(YOUR GOAL): Only one stretch of the data below should be repeated: the lines from the line containing "Viewport: 840px width, 420px height." through the line containing "The width and height of the screenshot is (812, 508).", inclusive, exactly as they are.

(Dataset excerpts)
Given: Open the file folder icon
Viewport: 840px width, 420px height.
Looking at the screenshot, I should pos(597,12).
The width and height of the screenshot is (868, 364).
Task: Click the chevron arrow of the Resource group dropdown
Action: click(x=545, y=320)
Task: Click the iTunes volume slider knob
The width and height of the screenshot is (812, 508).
--
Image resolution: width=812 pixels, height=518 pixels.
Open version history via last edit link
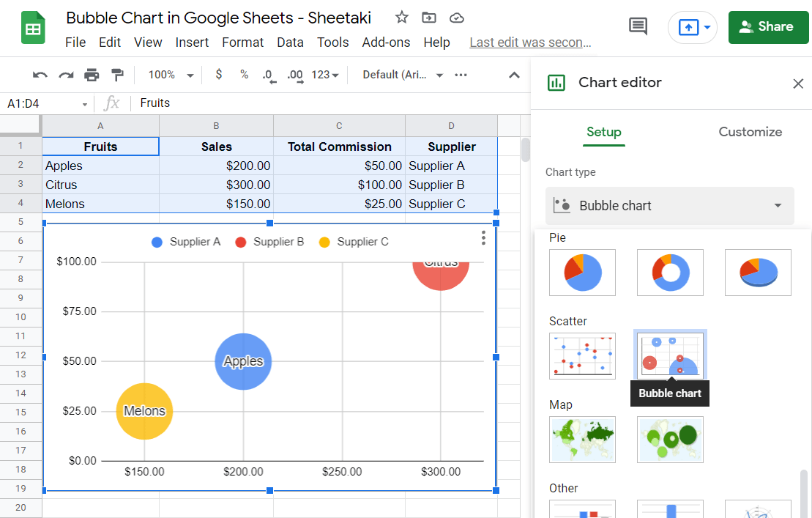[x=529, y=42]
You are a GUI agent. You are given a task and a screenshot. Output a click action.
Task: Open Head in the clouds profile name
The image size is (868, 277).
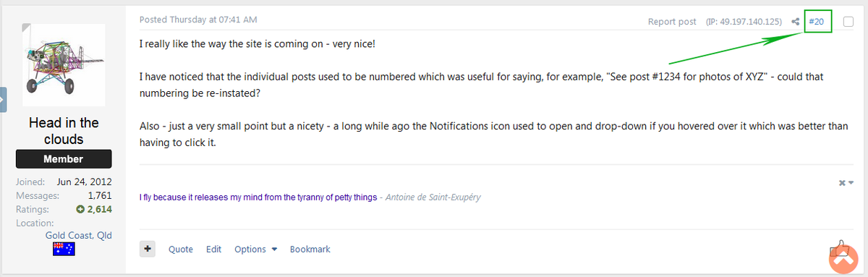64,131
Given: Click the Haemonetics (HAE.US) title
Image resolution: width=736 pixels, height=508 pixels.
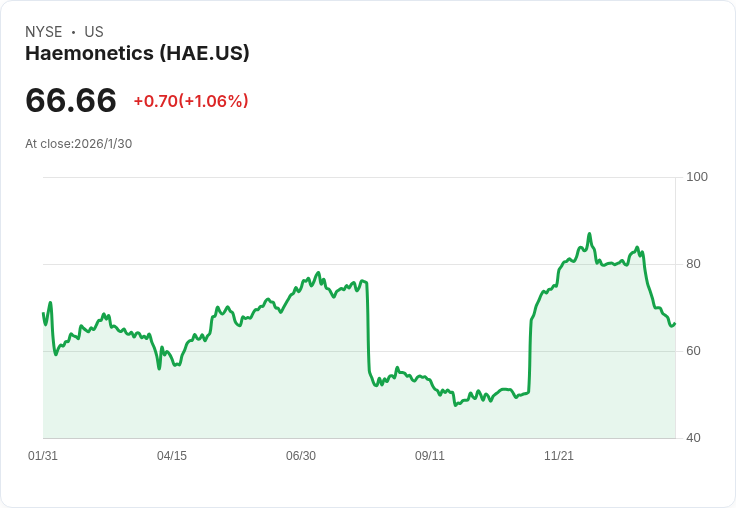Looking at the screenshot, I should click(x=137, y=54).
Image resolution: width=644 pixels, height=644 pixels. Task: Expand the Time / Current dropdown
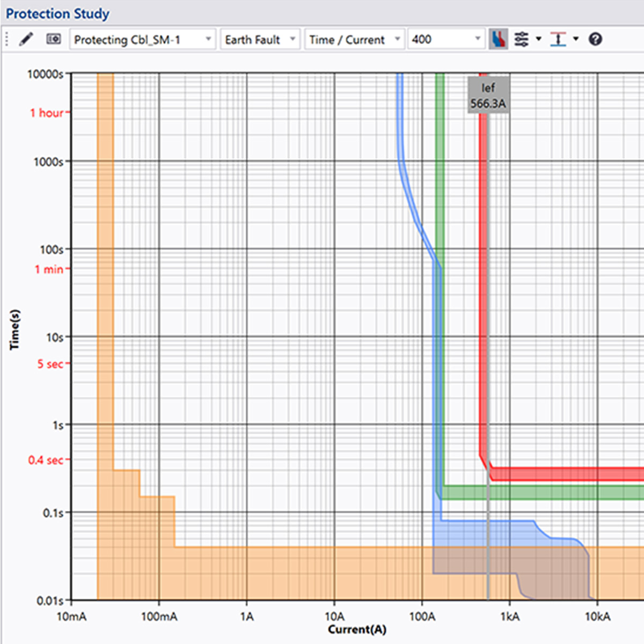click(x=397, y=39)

(SOLUTION FOR THIS EXERCISE):
Viewport: 840px width, 420px height.
Looking at the screenshot, I should pos(597,12).
The width and height of the screenshot is (868, 364).
Task: Click the chevron arrow of the Resource group dropdown
Action: click(x=545, y=320)
Task: Click the iTunes volume slider knob
The width and height of the screenshot is (812, 508).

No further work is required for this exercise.